Selain persoalan keterbukaan informasi, kondisi pengerjaan paving block juga dipertanyakan. Pekerjaan tersebut diduga dikerjakan kurang memperhatikan standar teknis, mulai dari kualitas material, kondisi pondasi, hingga proses pemasangan paving.
Jika pemasangan tidak dilakukan sesuai standar, kondisi tersebut berpotensi menyebabkan permukaan jalan bergelombang, paving mudah bergeser, serta memperpendek umur layanan jalan. Pengisian pasir pada celah atau nat antar-paving juga menjadi salah satu bagian penting yang perlu diperhatikan agar susunan paving tetap kokoh.

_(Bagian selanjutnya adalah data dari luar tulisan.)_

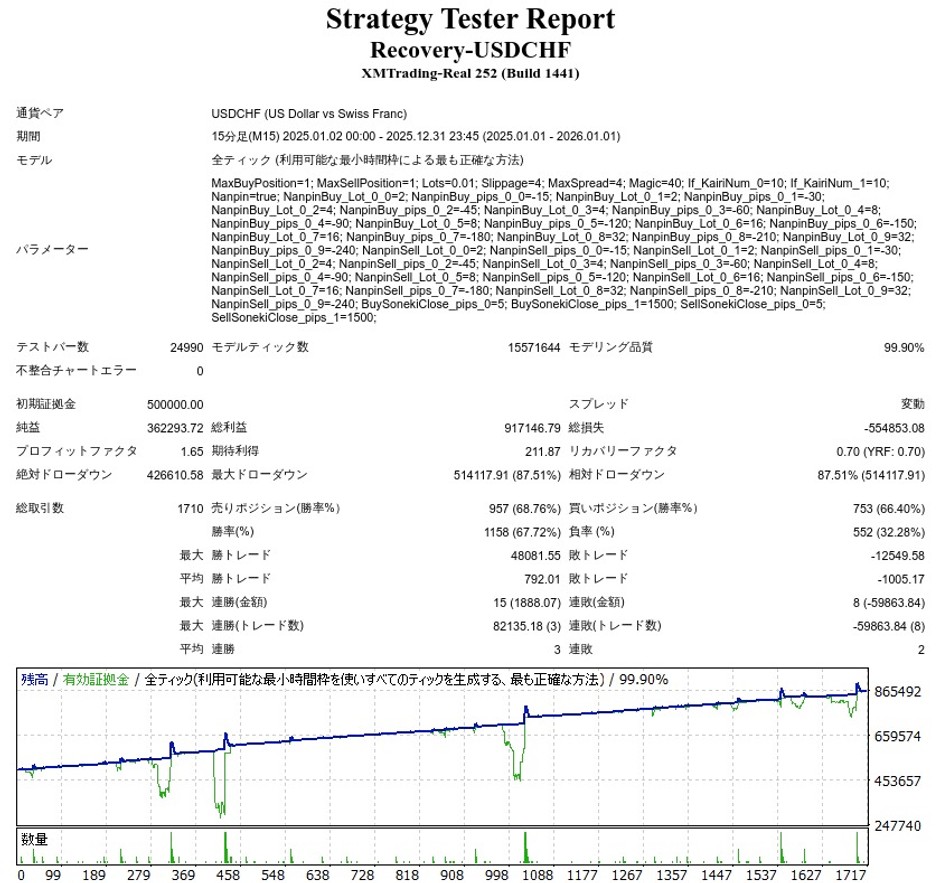The height and width of the screenshot is (883, 940).
Task: Select the 総取引数 value 1710
Action: click(190, 508)
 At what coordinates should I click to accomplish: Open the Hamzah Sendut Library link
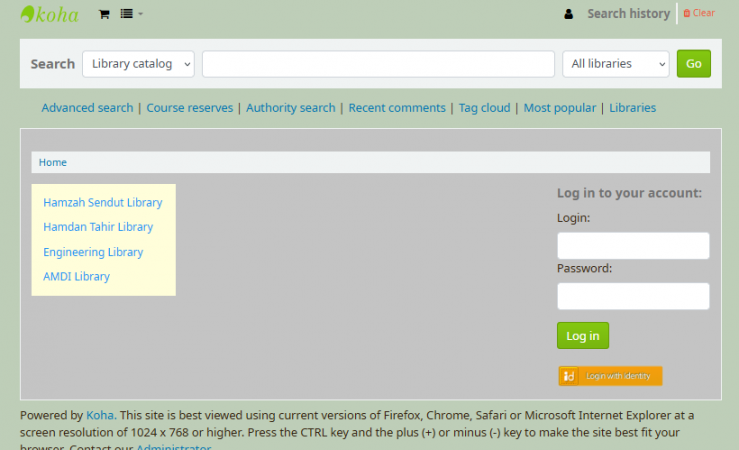pyautogui.click(x=102, y=203)

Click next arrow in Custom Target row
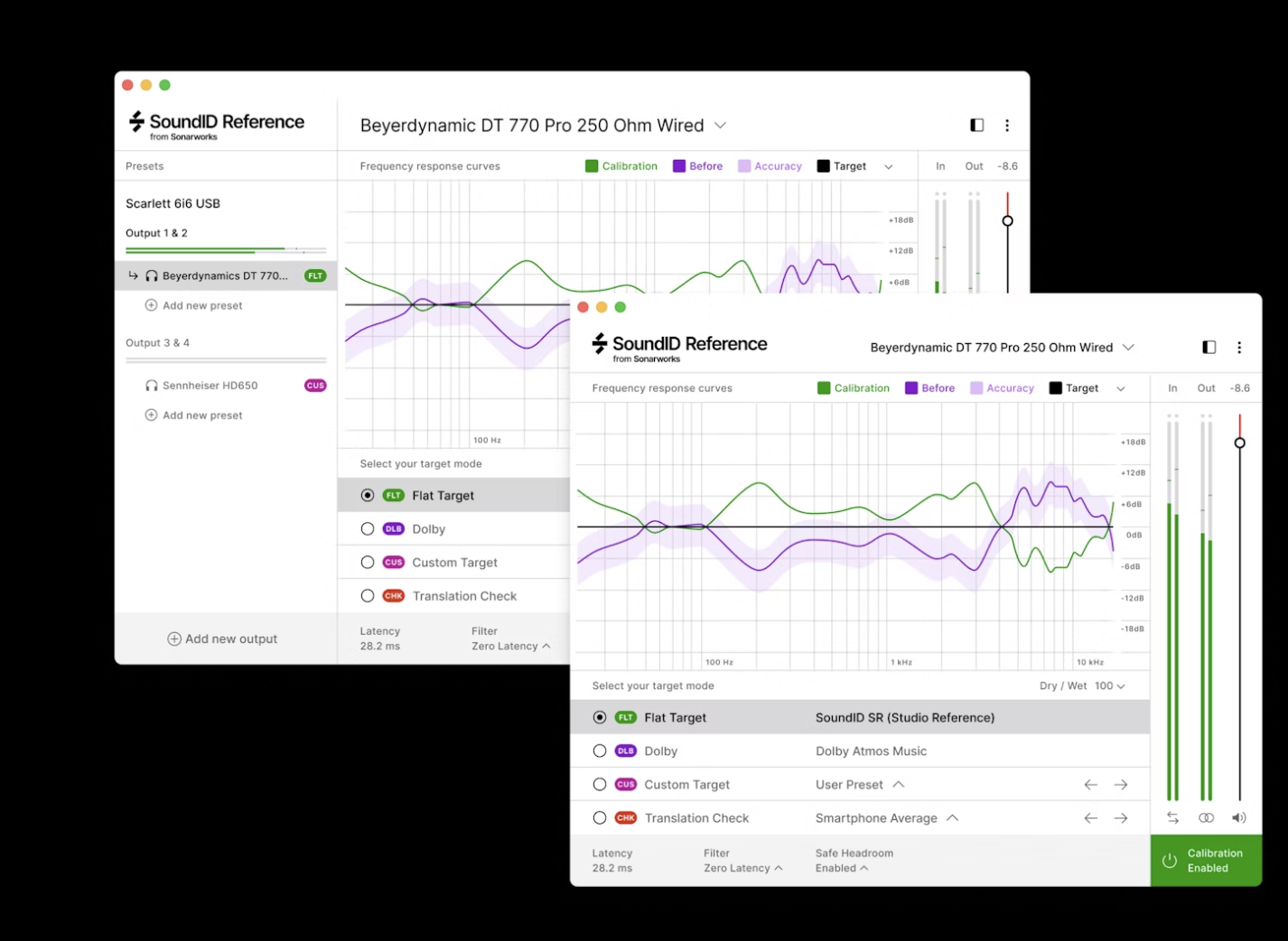(1121, 785)
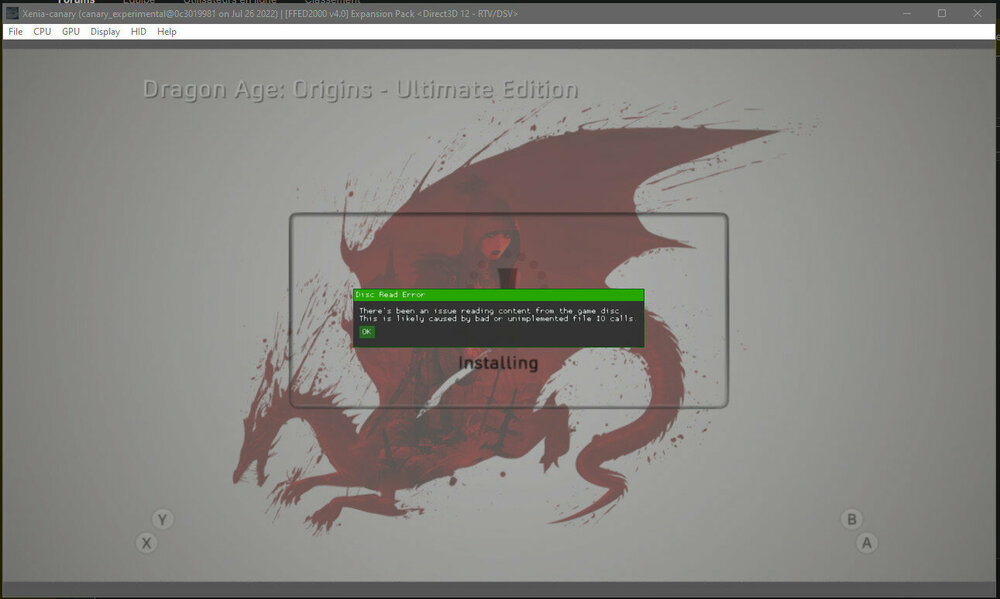Open the CPU menu
The image size is (1000, 599).
click(42, 32)
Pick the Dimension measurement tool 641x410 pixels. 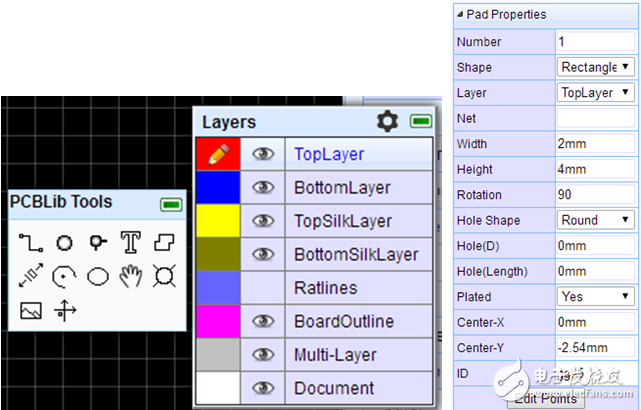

Sorotan lainnya berkaitan dengan penerapan Keselamatan dan Kesehatan Kerja (K3). Proyek konstruksi pada prinsipnya perlu memperhatikan keselamatan pekerja maupun masyarakat yang berada di sekitar lokasi pekerjaan.
Dalam konteks keselamatan konstruksi, penerapan K3 antara lain berkaitan dengan pengendalian risiko selama pelaksanaan pekerjaan. Regulasi mengenai penerapan sistem manajemen K3 dan keselamatan konstruksi di Indonesia di antaranya diatur dalam Peraturan Pemerintah Nomor 50 Tahun 2012 serta ketentuan Sistem Manajemen Keselamatan Konstruksi (SMKK).
Selain kualitas pekerjaan dan K3, lemahnya pengawasan juga menjadi perhatian. Pengawasan dari pihak terkait, termasuk instansi teknis maupun konsultan pengawas, diperlukan agar pekerjaan yang menggunakan anggaran pemerintah dapat dilaksanakan sesuai spesifikasi dan ketentuan kontrak.